Section 1029 paragraph 1 of the German Code of Civil Procedure (Zivilprozessordnung, ZPO) reads as follows:
"(1) 'Arbitration agreement' is an agreement by the parties to submit to arbitration all or certain disputes which have arisen or which may arise between them in respect of a defined legal relationship, whether contractual or not."
Section 1032 paragraph 1 ZPO reads as follows:
"(1) A court before which an action is brought in a matter which is the subject of an arbitration agreement shall, if the respondent raises an objection prior to the beginning of the oral hearing on the substance of the dispute, reject the action as inadmissible unless the court finds that the arbitration agreement is null and void, inoperative or incapable of being performed."
Section 1040 paragraph 3 ZPO reads as follows:
"(3) If the arbitral tribunal considers that it has jurisdiction, it rules on a plea referred to in subsection 2 of this section in general by means of a preliminary ruling. In this case, any party may request, within one month after having received written notice of that ruling, the court to decide the matter. While such a request is pending, the arbitral tribunal may continue the arbitral proceedings and make an award."

Facts

The parties had concluded a contract on the sale of a law firm and had agreed that any dispute be decided by an "attorneys' arbitral tribunal", with the constitution of the arbitral tribunal and the conduct of the proceedings to be governed by the rules of the bar association of N.
A dispute arose between the parties and it turned out that there were no rules governing arbitration with the bar association of N. The claimant initiated ad hoc arbitration proceedings and appointed his arbitrator. Upon refusal of the respondents to appoint their arbitrator, the claimant applied to the Higher Regional Court of Cologne, which appointed an arbitrator on behalf of the respondents.
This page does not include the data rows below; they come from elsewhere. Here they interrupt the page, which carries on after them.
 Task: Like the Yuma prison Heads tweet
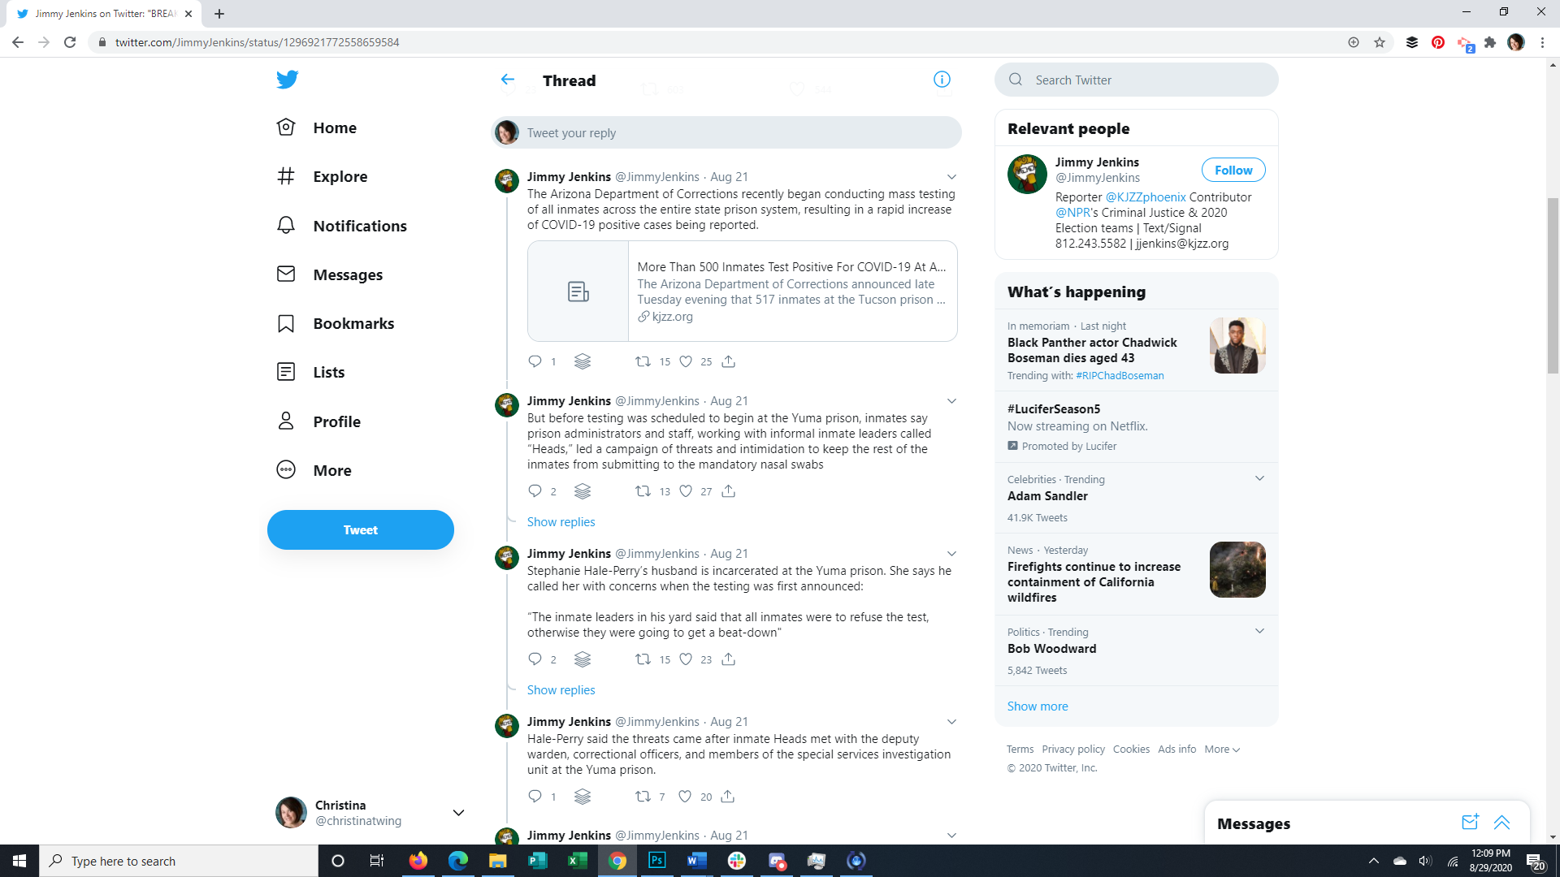pos(686,491)
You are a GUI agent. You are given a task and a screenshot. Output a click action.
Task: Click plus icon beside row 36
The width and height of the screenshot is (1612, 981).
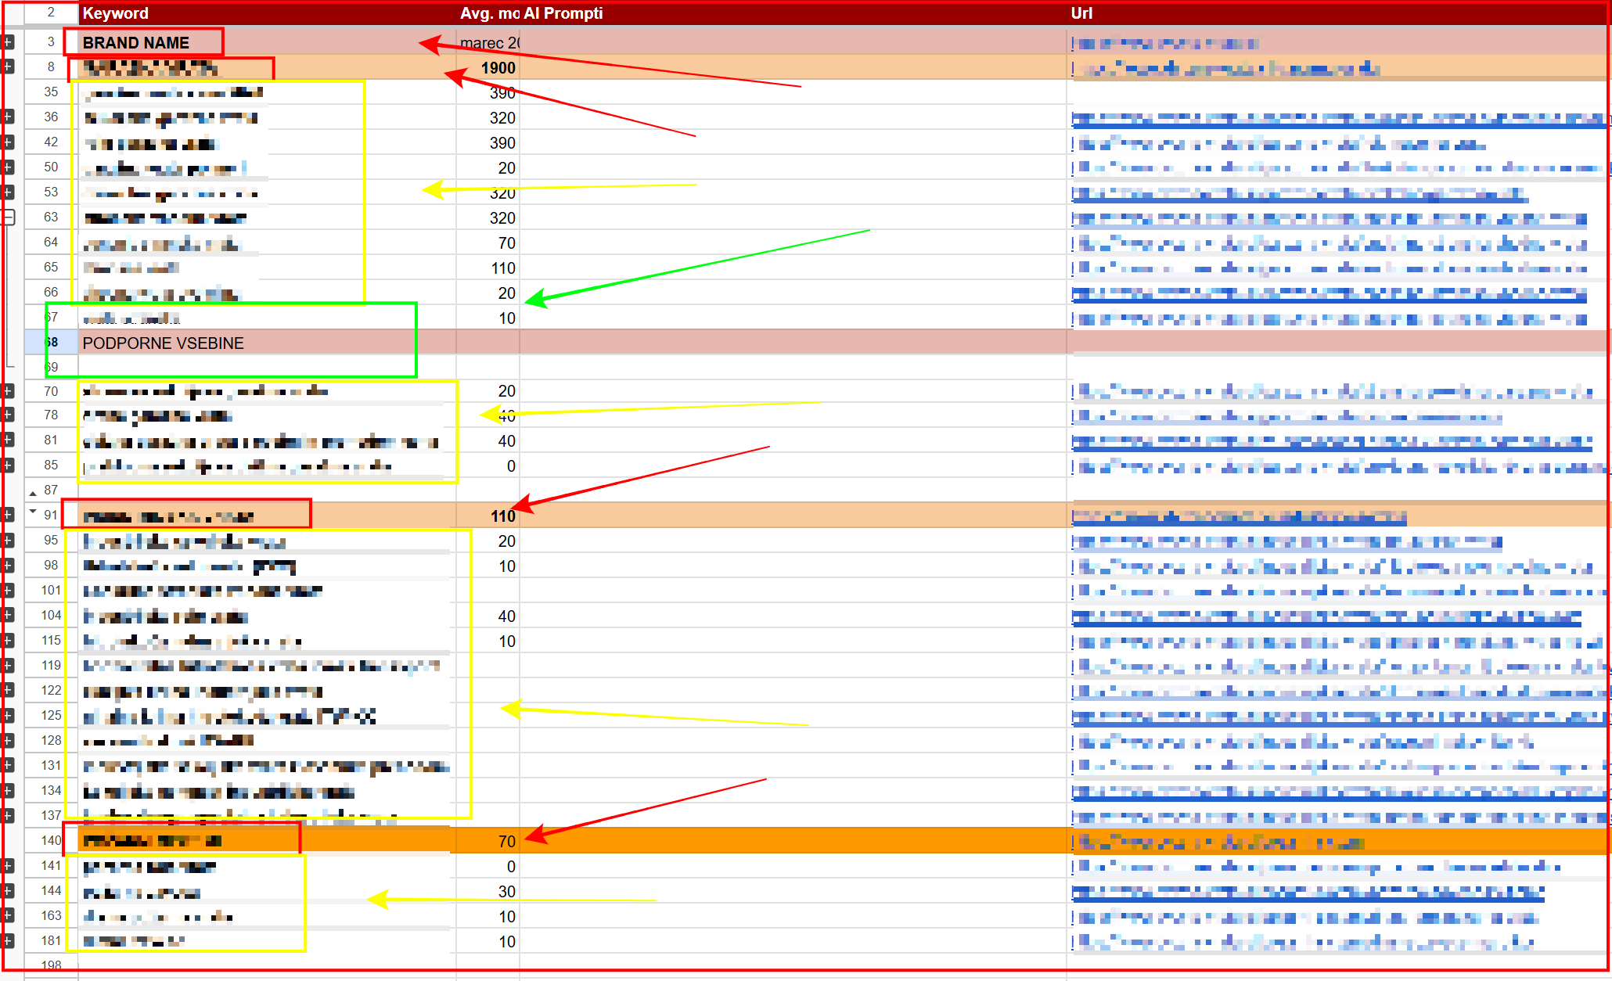click(9, 117)
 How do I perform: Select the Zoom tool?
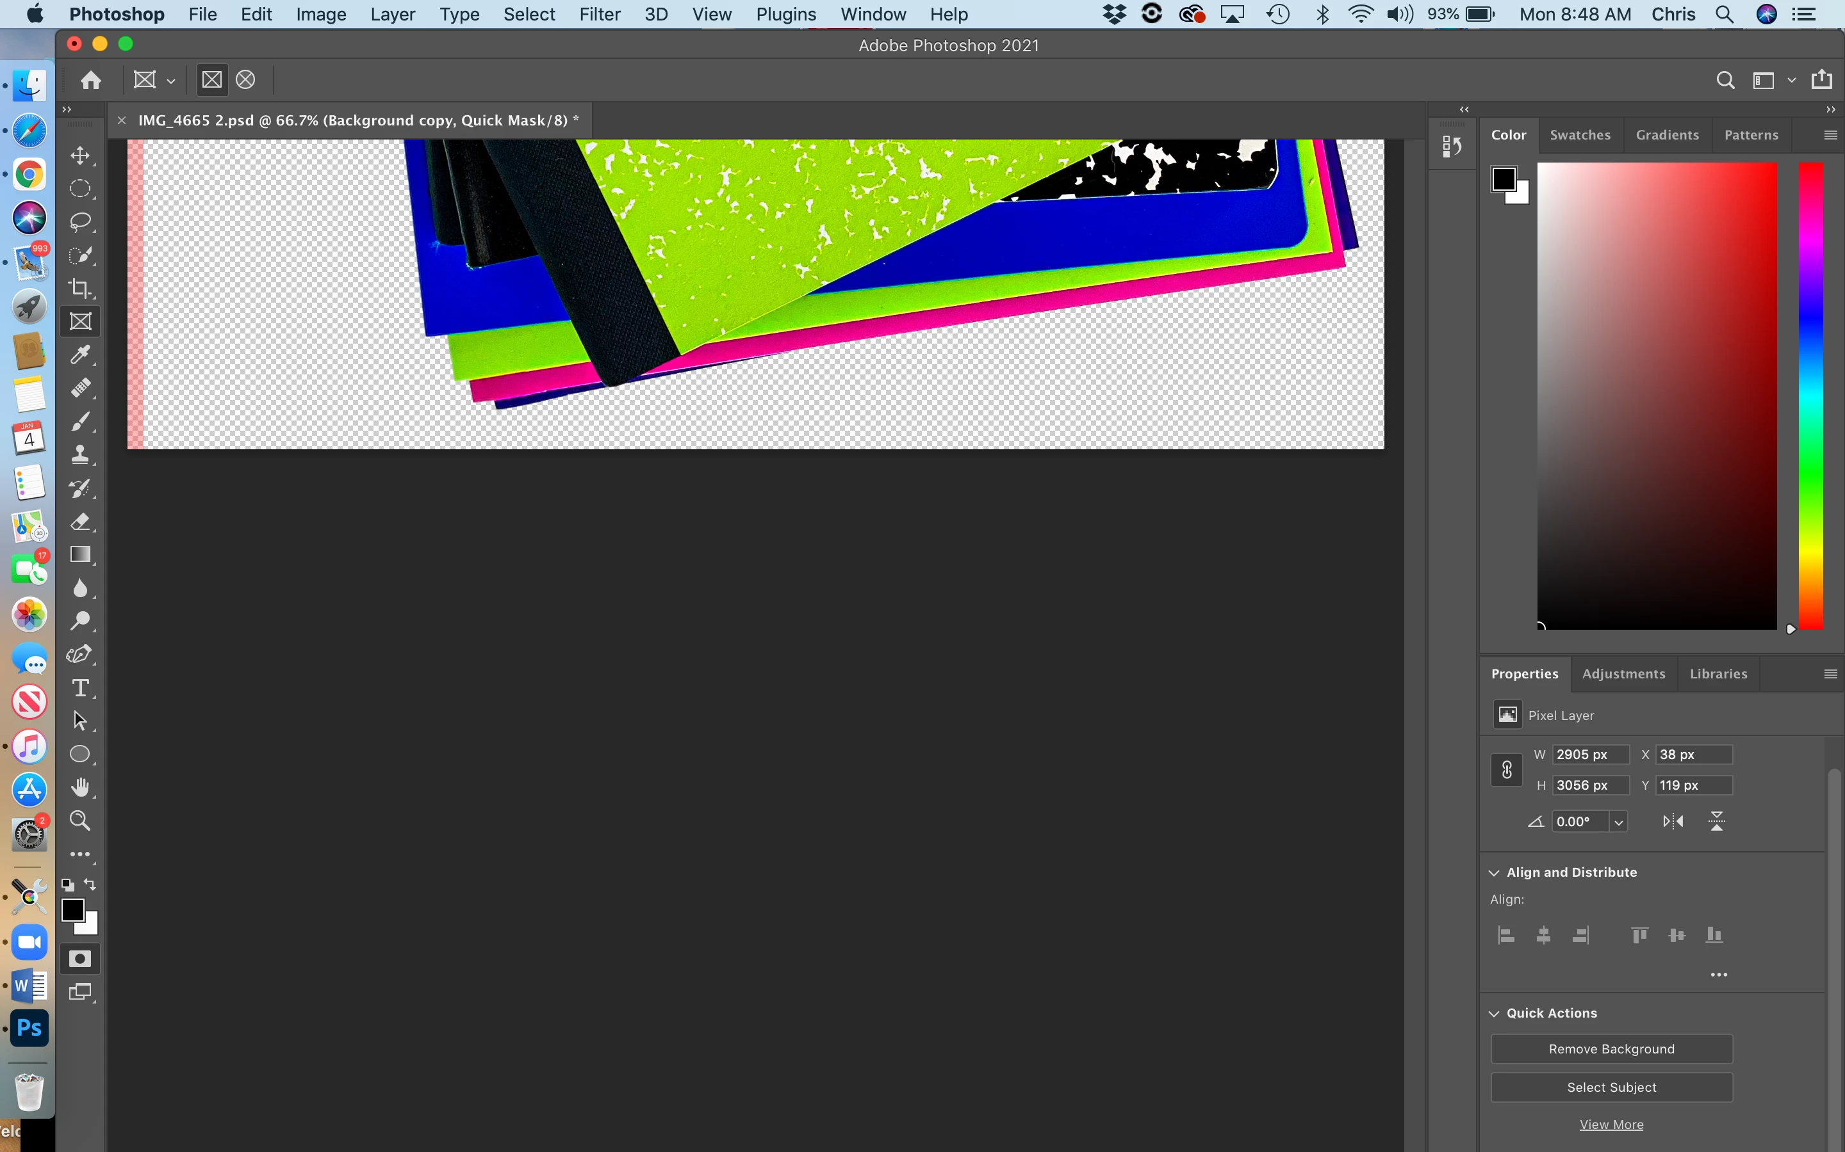pyautogui.click(x=80, y=821)
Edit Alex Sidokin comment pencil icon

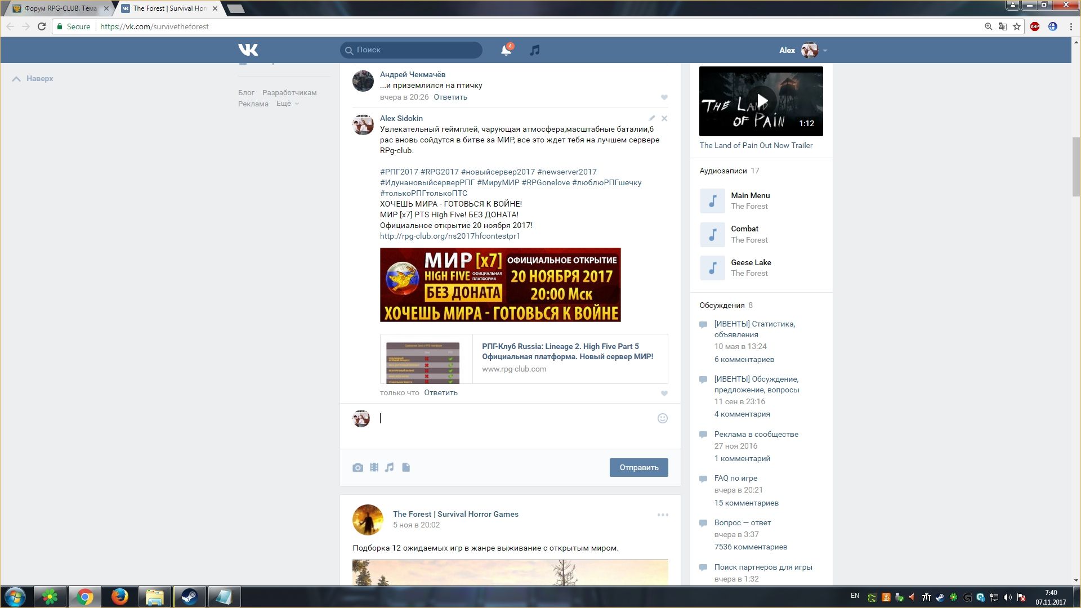651,118
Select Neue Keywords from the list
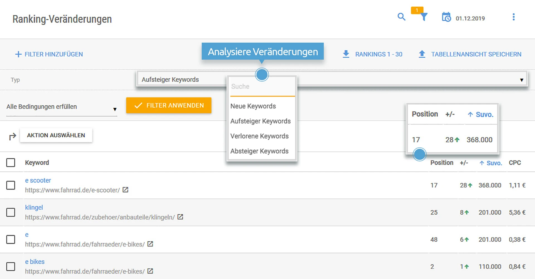Screen dimensions: 535x279 tap(253, 106)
These two arbitrators then agreed on a chairman.
The respondents argued that the arbitral tribunal did not have jurisdiction because the arbitration agreement was inoperative. In an interim decision, the arbitral tribunal confirmed its jurisdiction. The respondents thereafter requested the Higher Regional Court of Cologne to decide on the jurisdiction of the arbitral tribunal, under section 1040 paragraph 3 ZPO.
The Higher Regional Court of Cologne confirmed the jurisdiction of the arbitral tribunal, arguing that it was in line with the will of the parties to interpret the arbitration agreement to provide for ad hoc arbitration under the provisions of the ZPO.
The respondents appealed this decision to the Federal Court of Justice.

Decision

The Federal Court of Justice also confirmed the jurisdiction of the arbitral tribunal. The court explained that if parties erroneously agreed on an arbitral tribunal which does not exist, this does not immediately lead to the arbitration agreement being inoperative. Rather, arbitral tribunals and courts must review the arbitration agreement by way of supplementary contract interpretation, to establish whether there is a clear intention of the parties to have a dispute decided by arbitration. Since the Higher Regional Court of Cologne and the arbitral tribunal had reviewed the arbitration agreement in detail and had determined that it was in line with the will of the parties to resort to arbitration in case of any dispute, the arbitration agreement was held to be valid despite the fact that it referred to a non-existent institutional arbitral tribunal.

Comment

The decision by the Federal Court of Justice helpfully confirms that even if parties agree on a non-existent arbitral institution in their pathological arbitration agreement, this does not necessarily lead to the inoperativeness of the arbitration agreement. Rather, courts and arbitral tribunals must interpret the contract between the parties to determine whether the parties wanted to resort to arbitration.
The decision clearly shows that it is quite difficult for a respondent to object to arbitration on the basis that the arbitral institution agreed upon does not exist. German courts in such a situation are rather more likely to interpret the arbitration agreement to provide for ad hoc arbitration or arbitration with another institution, as long as it is possible to determine the will of the parties. In cases where this is not possible, however, courts will hold the arbitration agreement to be void for lack of certainty.